_Activity_:
What is needed is the whole of the data, set down exactly.

_Source data_:
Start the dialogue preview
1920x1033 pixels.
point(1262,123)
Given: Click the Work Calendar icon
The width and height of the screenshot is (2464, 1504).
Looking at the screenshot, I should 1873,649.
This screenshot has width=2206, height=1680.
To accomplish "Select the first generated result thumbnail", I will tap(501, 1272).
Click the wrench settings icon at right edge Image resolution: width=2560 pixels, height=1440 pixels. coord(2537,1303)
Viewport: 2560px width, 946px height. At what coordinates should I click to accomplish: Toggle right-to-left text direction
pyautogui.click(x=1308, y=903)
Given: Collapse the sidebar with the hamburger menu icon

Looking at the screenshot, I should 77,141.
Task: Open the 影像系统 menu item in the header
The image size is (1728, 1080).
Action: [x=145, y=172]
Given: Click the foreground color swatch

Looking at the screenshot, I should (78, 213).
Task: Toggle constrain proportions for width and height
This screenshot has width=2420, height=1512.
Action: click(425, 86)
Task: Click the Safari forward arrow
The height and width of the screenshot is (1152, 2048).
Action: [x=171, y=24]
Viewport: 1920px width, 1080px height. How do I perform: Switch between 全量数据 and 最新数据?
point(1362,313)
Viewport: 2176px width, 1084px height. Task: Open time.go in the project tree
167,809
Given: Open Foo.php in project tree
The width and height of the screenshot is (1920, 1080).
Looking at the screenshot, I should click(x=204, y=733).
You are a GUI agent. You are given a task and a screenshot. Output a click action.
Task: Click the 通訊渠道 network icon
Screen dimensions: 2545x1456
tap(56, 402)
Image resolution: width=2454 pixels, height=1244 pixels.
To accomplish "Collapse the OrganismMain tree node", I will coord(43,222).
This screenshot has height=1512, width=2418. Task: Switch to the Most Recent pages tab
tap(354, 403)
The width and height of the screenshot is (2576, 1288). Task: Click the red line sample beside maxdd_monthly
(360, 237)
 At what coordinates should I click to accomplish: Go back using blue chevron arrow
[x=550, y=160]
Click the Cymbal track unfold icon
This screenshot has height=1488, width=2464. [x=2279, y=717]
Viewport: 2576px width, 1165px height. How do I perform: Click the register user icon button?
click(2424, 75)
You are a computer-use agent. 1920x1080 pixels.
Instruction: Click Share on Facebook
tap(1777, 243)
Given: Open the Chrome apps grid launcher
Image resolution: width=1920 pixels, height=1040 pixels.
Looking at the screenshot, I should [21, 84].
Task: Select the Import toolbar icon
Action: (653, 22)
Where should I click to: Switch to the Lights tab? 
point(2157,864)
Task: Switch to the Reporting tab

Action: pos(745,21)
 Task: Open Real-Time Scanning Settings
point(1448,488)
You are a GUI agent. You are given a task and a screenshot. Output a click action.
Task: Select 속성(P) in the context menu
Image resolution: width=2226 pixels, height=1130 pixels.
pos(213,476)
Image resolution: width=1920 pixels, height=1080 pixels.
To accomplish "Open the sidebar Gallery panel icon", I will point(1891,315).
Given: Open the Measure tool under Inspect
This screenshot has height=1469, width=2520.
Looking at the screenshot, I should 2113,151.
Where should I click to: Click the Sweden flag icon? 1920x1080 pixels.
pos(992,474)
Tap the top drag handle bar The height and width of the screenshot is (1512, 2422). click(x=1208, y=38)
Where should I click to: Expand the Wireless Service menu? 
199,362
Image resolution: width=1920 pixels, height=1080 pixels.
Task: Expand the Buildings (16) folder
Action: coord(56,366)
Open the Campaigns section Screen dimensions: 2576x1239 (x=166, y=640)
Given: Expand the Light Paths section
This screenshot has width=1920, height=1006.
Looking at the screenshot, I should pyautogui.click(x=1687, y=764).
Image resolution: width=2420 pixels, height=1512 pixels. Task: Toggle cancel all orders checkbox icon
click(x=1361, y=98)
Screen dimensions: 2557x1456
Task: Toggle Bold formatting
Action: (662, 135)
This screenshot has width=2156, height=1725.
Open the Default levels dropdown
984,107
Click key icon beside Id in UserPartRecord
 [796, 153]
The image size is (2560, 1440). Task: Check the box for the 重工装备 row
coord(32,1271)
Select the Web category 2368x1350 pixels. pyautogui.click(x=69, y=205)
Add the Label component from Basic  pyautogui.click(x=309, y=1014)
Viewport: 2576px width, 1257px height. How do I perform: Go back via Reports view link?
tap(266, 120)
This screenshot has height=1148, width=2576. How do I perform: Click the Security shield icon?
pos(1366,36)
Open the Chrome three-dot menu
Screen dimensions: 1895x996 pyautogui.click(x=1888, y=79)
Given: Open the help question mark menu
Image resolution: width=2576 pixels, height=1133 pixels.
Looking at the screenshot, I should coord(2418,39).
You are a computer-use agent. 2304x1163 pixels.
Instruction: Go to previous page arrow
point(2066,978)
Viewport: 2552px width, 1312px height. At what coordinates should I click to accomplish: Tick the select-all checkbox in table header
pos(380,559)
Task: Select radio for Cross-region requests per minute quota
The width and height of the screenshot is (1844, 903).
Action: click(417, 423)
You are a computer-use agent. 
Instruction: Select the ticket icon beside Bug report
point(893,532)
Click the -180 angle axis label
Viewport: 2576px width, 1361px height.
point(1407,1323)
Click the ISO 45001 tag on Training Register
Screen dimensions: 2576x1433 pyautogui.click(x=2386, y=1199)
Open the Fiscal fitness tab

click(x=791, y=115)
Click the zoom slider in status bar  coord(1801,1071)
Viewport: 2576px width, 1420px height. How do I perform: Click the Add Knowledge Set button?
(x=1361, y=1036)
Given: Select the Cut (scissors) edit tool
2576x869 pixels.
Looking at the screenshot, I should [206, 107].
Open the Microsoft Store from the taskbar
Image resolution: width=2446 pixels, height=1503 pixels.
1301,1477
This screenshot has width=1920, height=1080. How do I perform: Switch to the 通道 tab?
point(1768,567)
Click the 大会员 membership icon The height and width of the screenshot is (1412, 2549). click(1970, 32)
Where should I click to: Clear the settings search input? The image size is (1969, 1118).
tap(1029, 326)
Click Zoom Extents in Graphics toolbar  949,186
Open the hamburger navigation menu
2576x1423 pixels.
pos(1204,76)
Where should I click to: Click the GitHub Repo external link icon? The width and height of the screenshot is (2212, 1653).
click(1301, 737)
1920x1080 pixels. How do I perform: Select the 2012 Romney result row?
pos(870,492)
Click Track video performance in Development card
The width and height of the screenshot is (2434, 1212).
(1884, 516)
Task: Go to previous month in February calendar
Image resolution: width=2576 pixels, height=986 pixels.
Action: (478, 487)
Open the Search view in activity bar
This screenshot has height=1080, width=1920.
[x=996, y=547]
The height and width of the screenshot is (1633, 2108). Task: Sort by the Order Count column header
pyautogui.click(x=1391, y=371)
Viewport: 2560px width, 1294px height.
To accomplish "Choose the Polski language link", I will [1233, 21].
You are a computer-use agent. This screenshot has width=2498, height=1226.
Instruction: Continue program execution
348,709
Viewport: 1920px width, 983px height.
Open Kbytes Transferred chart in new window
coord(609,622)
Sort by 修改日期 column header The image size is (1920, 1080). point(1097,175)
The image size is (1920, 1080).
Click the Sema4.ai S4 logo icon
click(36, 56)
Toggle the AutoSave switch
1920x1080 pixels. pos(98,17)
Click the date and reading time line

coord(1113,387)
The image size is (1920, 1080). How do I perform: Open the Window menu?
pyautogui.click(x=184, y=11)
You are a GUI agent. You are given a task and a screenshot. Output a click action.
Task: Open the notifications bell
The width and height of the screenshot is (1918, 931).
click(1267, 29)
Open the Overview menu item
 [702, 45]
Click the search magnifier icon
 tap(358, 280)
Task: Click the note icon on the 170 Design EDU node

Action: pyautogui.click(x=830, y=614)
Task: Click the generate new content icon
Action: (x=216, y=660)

_Response to this task_:
Start the dialogue preview
1920x1033 pixels.
point(1262,123)
Given: Click the Work Calendar icon
The width and height of the screenshot is (2464, 1504).
Looking at the screenshot, I should 1873,649.
This screenshot has width=2206, height=1680.
To accomplish "Select the first generated result thumbnail", I will tap(501, 1272).
Click the wrench settings icon at right edge Image resolution: width=2560 pixels, height=1440 pixels. coord(2537,1303)
Viewport: 2560px width, 946px height. At what coordinates should I click to accomplish: Toggle right-to-left text direction
pyautogui.click(x=1308, y=903)
Given: Collapse the sidebar with the hamburger menu icon

Looking at the screenshot, I should 77,141.
Task: Open the 影像系统 menu item in the header
The image size is (1728, 1080).
Action: [x=145, y=172]
Given: Click the foreground color swatch

Looking at the screenshot, I should (78, 213).
Task: Toggle constrain proportions for width and height
This screenshot has width=2420, height=1512.
Action: click(425, 86)
Task: Click the Safari forward arrow
The height and width of the screenshot is (1152, 2048).
Action: [x=171, y=24]
Viewport: 1920px width, 1080px height. How do I perform: Switch between 全量数据 and 最新数据?
point(1362,313)
Viewport: 2176px width, 1084px height. Task: Open time.go in the project tree
167,809
Given: Open Foo.php in project tree
The width and height of the screenshot is (1920, 1080).
Looking at the screenshot, I should click(x=204, y=733).
You are a GUI agent. You are given a task and a screenshot. Output a click action.
Task: Click the 通訊渠道 network icon
Screen dimensions: 2545x1456
tap(56, 402)
Image resolution: width=2454 pixels, height=1244 pixels.
To accomplish "Collapse the OrganismMain tree node", I will coord(43,222).
This screenshot has height=1512, width=2418. Task: Switch to the Most Recent pages tab
tap(354, 403)
The width and height of the screenshot is (2576, 1288). Task: Click the red line sample beside maxdd_monthly
(360, 237)
 At what coordinates should I click to accomplish: Go back using blue chevron arrow
[x=550, y=160]
Click the Cymbal track unfold icon
This screenshot has height=1488, width=2464. [x=2279, y=717]
Viewport: 2576px width, 1165px height. How do I perform: Click the register user icon button?
click(2424, 75)
You are a computer-use agent. 1920x1080 pixels.
Instruction: Click Share on Facebook
tap(1777, 243)
Given: Open the Chrome apps grid launcher
Image resolution: width=1920 pixels, height=1040 pixels.
Looking at the screenshot, I should [21, 84].
Task: Select the Import toolbar icon
Action: (653, 22)
Where should I click to: Switch to the Lights tab? 
point(2157,864)
Task: Switch to the Reporting tab

Action: pos(745,21)
 Task: Open Real-Time Scanning Settings
point(1448,488)
You are a GUI agent. You are given a task and a screenshot. Output a click action.
Task: Select 속성(P) in the context menu
Image resolution: width=2226 pixels, height=1130 pixels.
pos(213,476)
Image resolution: width=1920 pixels, height=1080 pixels.
To accomplish "Open the sidebar Gallery panel icon", I will point(1891,315).
Given: Open the Measure tool under Inspect
This screenshot has height=1469, width=2520.
Looking at the screenshot, I should 2113,151.
Where should I click to: Click the Sweden flag icon? 1920x1080 pixels.
pos(992,474)
Tap the top drag handle bar The height and width of the screenshot is (1512, 2422). click(x=1208, y=38)
Where should I click to: Expand the Wireless Service menu? 
199,362
Image resolution: width=1920 pixels, height=1080 pixels.
Task: Expand the Buildings (16) folder
Action: coord(56,366)
Open the Campaigns section Screen dimensions: 2576x1239 (x=166, y=640)
Given: Expand the Light Paths section
This screenshot has width=1920, height=1006.
Looking at the screenshot, I should pyautogui.click(x=1687, y=764).
Image resolution: width=2420 pixels, height=1512 pixels. Task: Toggle cancel all orders checkbox icon
click(x=1361, y=98)
Screen dimensions: 2557x1456
Task: Toggle Bold formatting
Action: (662, 135)
This screenshot has width=2156, height=1725.
Open the Default levels dropdown
984,107
Click key icon beside Id in UserPartRecord
 [796, 153]
The image size is (2560, 1440). Task: Check the box for the 重工装备 row
coord(32,1271)
Select the Web category 2368x1350 pixels. pyautogui.click(x=69, y=205)
Add the Label component from Basic  pyautogui.click(x=309, y=1014)
Viewport: 2576px width, 1257px height. How do I perform: Go back via Reports view link?
tap(266, 120)
This screenshot has height=1148, width=2576. How do I perform: Click the Security shield icon?
pos(1366,36)
Open the Chrome three-dot menu
Screen dimensions: 1895x996 pyautogui.click(x=1888, y=79)
Given: Open the help question mark menu
Image resolution: width=2576 pixels, height=1133 pixels.
Looking at the screenshot, I should coord(2418,39).
You are a computer-use agent. 2304x1163 pixels.
Instruction: Go to previous page arrow
point(2066,978)
Viewport: 2552px width, 1312px height. At what coordinates should I click to accomplish: Tick the select-all checkbox in table header
pos(380,559)
Task: Select radio for Cross-region requests per minute quota
The width and height of the screenshot is (1844, 903).
Action: click(417, 423)
You are a computer-use agent. 
Instruction: Select the ticket icon beside Bug report
point(893,532)
Click the -180 angle axis label
Viewport: 2576px width, 1361px height.
point(1407,1323)
Click the ISO 45001 tag on Training Register
Screen dimensions: 2576x1433 pyautogui.click(x=2386, y=1199)
Open the Fiscal fitness tab

click(x=791, y=115)
Click the zoom slider in status bar  coord(1801,1071)
Viewport: 2576px width, 1420px height. How do I perform: Click the Add Knowledge Set button?
(x=1361, y=1036)
Given: Select the Cut (scissors) edit tool
2576x869 pixels.
Looking at the screenshot, I should [206, 107].
Open the Microsoft Store from the taskbar
Image resolution: width=2446 pixels, height=1503 pixels.
1301,1477
This screenshot has width=1920, height=1080. How do I perform: Switch to the 通道 tab?
point(1768,567)
Click the 大会员 membership icon The height and width of the screenshot is (1412, 2549). click(1970, 32)
Where should I click to: Clear the settings search input? The image size is (1969, 1118).
tap(1029, 326)
Click Zoom Extents in Graphics toolbar  949,186
Open the hamburger navigation menu
2576x1423 pixels.
pos(1204,76)
Where should I click to: Click the GitHub Repo external link icon? The width and height of the screenshot is (2212, 1653).
click(1301, 737)
1920x1080 pixels. How do I perform: Select the 2012 Romney result row?
pos(870,492)
Click Track video performance in Development card
The width and height of the screenshot is (2434, 1212).
(1884, 516)
Task: Go to previous month in February calendar
Image resolution: width=2576 pixels, height=986 pixels.
Action: (478, 487)
Open the Search view in activity bar
This screenshot has height=1080, width=1920.
[x=996, y=547]
The height and width of the screenshot is (1633, 2108). Task: Sort by the Order Count column header
pyautogui.click(x=1391, y=371)
Viewport: 2560px width, 1294px height.
To accomplish "Choose the Polski language link", I will [1233, 21].
You are a computer-use agent. This screenshot has width=2498, height=1226.
Instruction: Continue program execution
348,709
Viewport: 1920px width, 983px height.
Open Kbytes Transferred chart in new window
coord(609,622)
Sort by 修改日期 column header The image size is (1920, 1080). point(1097,175)
The image size is (1920, 1080).
Click the Sema4.ai S4 logo icon
click(36, 56)
Toggle the AutoSave switch
1920x1080 pixels. pos(98,17)
Click the date and reading time line

coord(1113,387)
The image size is (1920, 1080). How do I perform: Open the Window menu?
pyautogui.click(x=184, y=11)
You are a GUI agent. You are given a task and a screenshot. Output a click action.
Task: Open the notifications bell
The width and height of the screenshot is (1918, 931).
click(1267, 29)
Open the Overview menu item
 [702, 45]
Click the search magnifier icon
 tap(358, 280)
Task: Click the note icon on the 170 Design EDU node

Action: pyautogui.click(x=830, y=614)
Task: Click the generate new content icon
Action: (x=216, y=660)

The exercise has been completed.